LifeVantage, which is a network marketing company based in Salt Lake City, UT, sells a variety of dietary supplements and personal care products.  Its base product, and one that still accounts for as much as 70% of sales, is called Protandim. It’s a mixture of herbs including ashwagandha.

In its most recent quarter LifeVantage recorded $56 million in revenue, which was among the company’s best quarters in its history, according to CEO Darren Jensen. The company launched a prebiotic line extension in its weight management suite of products, branded as PhysiIQ, that performed well in the quarter, he said.

Asia provides bright spot

A bright spot for the company was its results in Asia.  Revenue in the Taiwanese market grew by 25% in the quarter.  

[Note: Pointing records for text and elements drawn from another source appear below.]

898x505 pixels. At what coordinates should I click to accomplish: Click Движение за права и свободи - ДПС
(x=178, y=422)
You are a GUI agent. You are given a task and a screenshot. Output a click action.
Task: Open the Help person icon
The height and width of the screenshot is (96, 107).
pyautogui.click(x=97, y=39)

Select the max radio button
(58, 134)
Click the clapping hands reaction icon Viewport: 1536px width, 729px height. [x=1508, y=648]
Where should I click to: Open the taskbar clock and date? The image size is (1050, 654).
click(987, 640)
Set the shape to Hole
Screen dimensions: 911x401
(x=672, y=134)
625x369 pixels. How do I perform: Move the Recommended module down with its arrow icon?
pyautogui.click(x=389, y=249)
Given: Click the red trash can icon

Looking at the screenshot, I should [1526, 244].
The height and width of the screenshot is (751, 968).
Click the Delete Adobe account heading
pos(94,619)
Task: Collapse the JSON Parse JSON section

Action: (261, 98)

And the company was not negatively affected by the Mainland Chinese government’s reexamination of the direct selling sector, which has hurt the results of some other MLMs doing business in the country.  LifeVantage chose to use a direct to consumer ecommerce model in the country, and does not have a traditional MLM distributor network there, Jensen said.

In Europe, LifeVantage added Spain as a market during the quarter and announced the opening of the Irish market earlier this month. And the company is targeting a launch in Belgium later this year. 

LifeVantage’s sales in Europe and Asia accounted for $15.6 million in revenue in the quarter, accounting for a 24.8% increase year over year.  Revenue in the Americas hit $48.4 million, a 6.2% year over year gain.

Revenue recovered

LifeVantage’s earnings seem to now have fully recovered from multiple earnings shocks the company absorbed starting about three years ago. In response to a formal Sarbanes Oxley whistleblower complaint filed by a former employee, the company put new accounting procedures into place to more accurately reflect sales to distributors and to end users. The company also reformed procedures to take into account the new regulatory landscape in the US following the agreement between category leader Herbalife and the US Federal Trade Commission. That settlement, which included a $200 million fine for Herbalife, created fallout throughout the industry.